TB: It has a lot to do with what I think we were talking about earlier, about relationships. One way into it is if you just start with what food is: food is what sustains life. If you really want to honor the idea that food is something that keeps us, keeps life generally going, you’ve got to put some time, energy, sincerity, and a lot of responsibility into putting it on a plate and serving it to people.

Or even putting it onto a plate and eating it yourself. Putting it that way might sound kind of crazy, almost Catholic or something like that, but I think there is a kind of holiness around this stuff that keeps things alive. And I think that is how we approach food, with that kind of sincerity. That’s how the people who raise and grow the food that we buy and prepare approach it. And that seems to be the way virtually all of our customers approach it. You can see the respect and the admiration and the joy around it every time.

EP: On a more direct level it probably stems from the bread gatherings. Prior to opening the restaurant Tony would have friends over to his house and he would bake bread on Thursdays, and it was just this amazing community of disparate people that just loved the act of being together, some were scholars and some were cooks.

TB: The most unlikely people were, are still friends now. It’s crazy, when they see each other in the restaurant.

EP: We all looked forward to Thursday night bread, all through the week, and I think a lot of people still wish we did it. It was really a pretty magical thing, it felt like a weight was lifted of you in some way. It was cool. And that’s actually--- I mean lots of places have communal tables, but I think we wanted a communal table to bring that feeling from Thursday night bread into the restaurant. And so if we can pull that together now and again, at least, it would make the food more meaningful.

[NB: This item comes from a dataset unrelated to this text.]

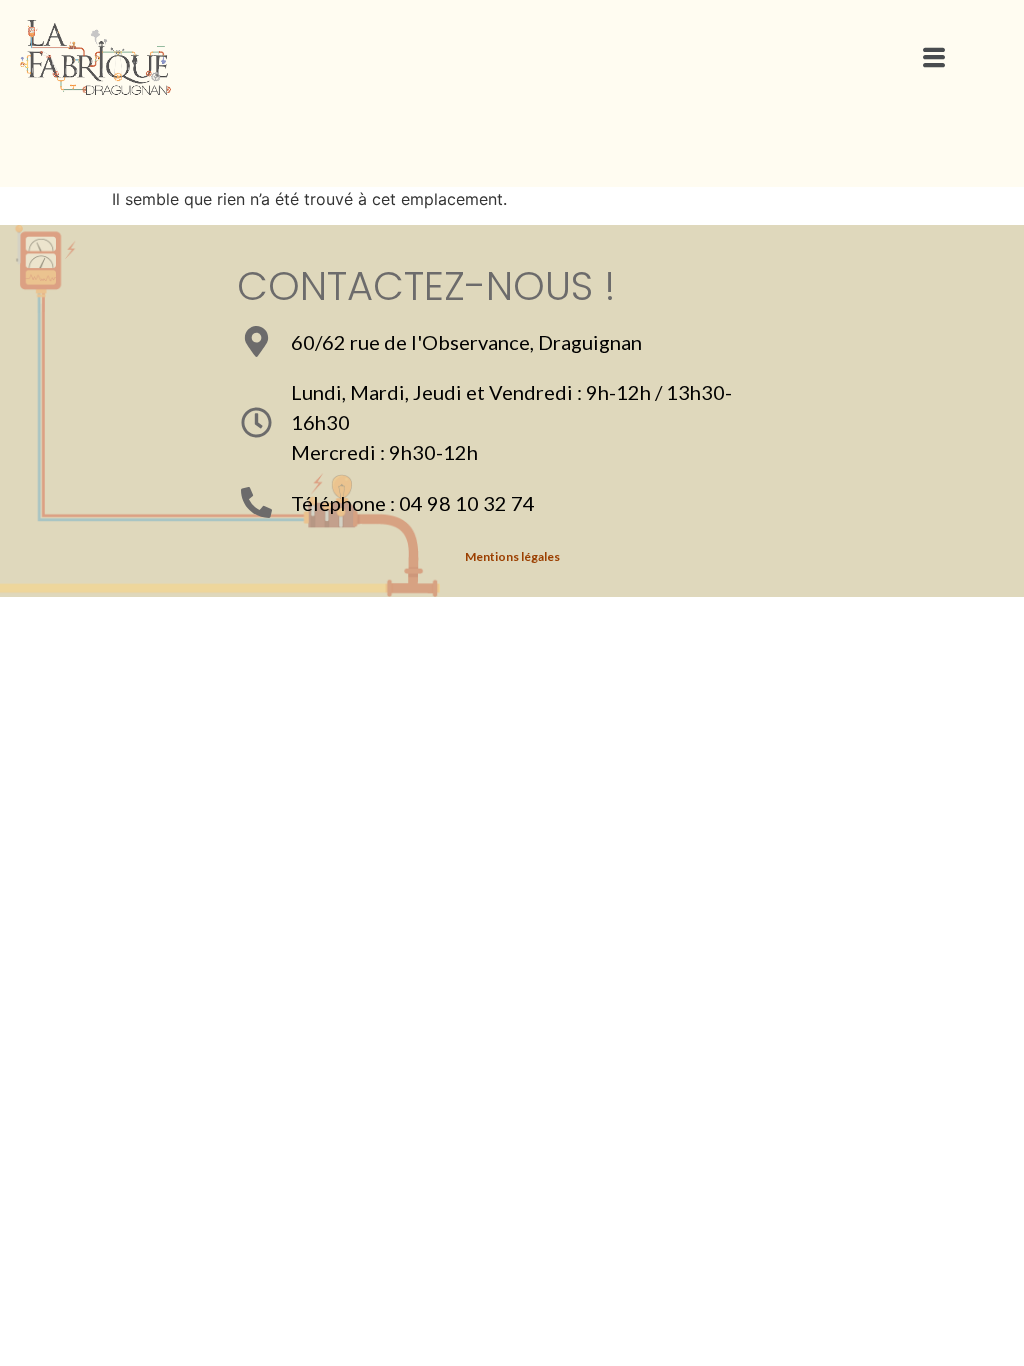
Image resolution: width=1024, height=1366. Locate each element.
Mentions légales (512, 556)
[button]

One last question: if you had the day off tomorrow, no consequences, what would you do?

TB: That’s awesome.

EP: That is a good question.

TB: Do you have one?

EP: Well, this may be a bit cheesy. I have a lot of answers to this but the most important one is I’d spend time with my girlfriend and soon-to-be wife because I don’t see her enough. But then I’d probably read some cookbooks.

TB: You probably would.

EP: Maybe go to the Russian spa.

TB: Yeah. I would definitely spend time with my wife but I think, weather-permitting, I’d take the longest bike ride my body could handle. To hopefully a quiet, pastoral, countryside with rolling hills or something.